## REQUIREMENT
What is the number of lines in the data that hold the string "will"? Reply with that number only.

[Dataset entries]
● ● ● ●
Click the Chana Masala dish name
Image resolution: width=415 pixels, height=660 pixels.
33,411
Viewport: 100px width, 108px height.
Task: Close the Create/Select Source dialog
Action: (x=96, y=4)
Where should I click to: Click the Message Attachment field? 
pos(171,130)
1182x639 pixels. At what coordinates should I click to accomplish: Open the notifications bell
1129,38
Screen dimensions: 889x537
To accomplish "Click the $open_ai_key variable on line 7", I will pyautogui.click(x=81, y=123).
● ● ● ●
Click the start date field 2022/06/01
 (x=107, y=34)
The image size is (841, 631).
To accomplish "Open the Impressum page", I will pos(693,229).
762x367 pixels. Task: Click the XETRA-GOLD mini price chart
● ● ● ●
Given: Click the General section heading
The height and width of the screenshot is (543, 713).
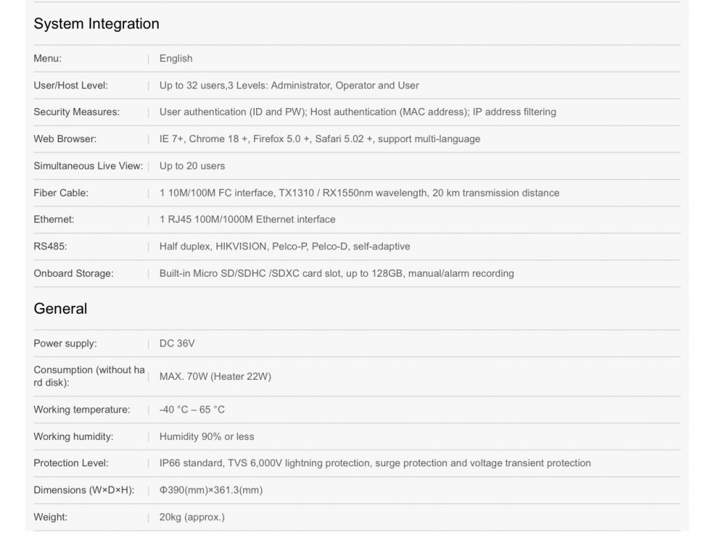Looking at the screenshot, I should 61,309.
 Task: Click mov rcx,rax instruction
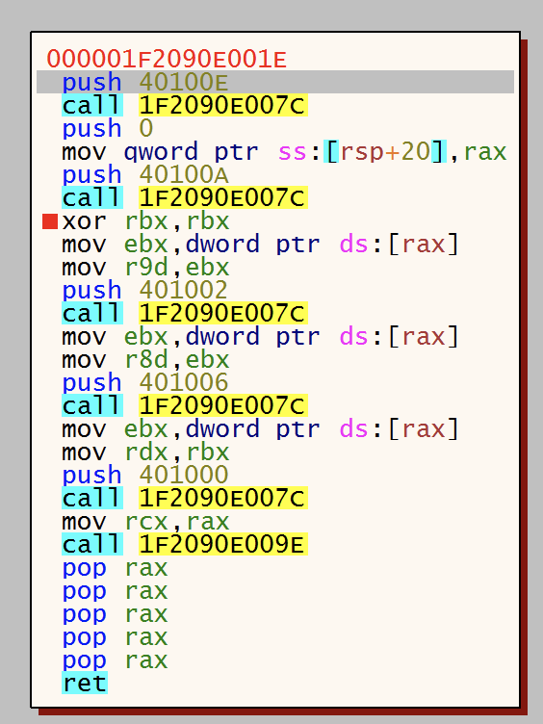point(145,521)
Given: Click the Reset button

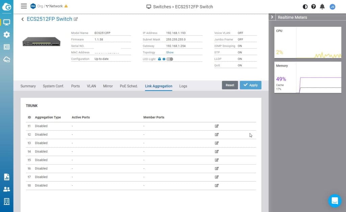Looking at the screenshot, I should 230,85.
● ● ● ●
## SOLUTION FOR THIS TASK
2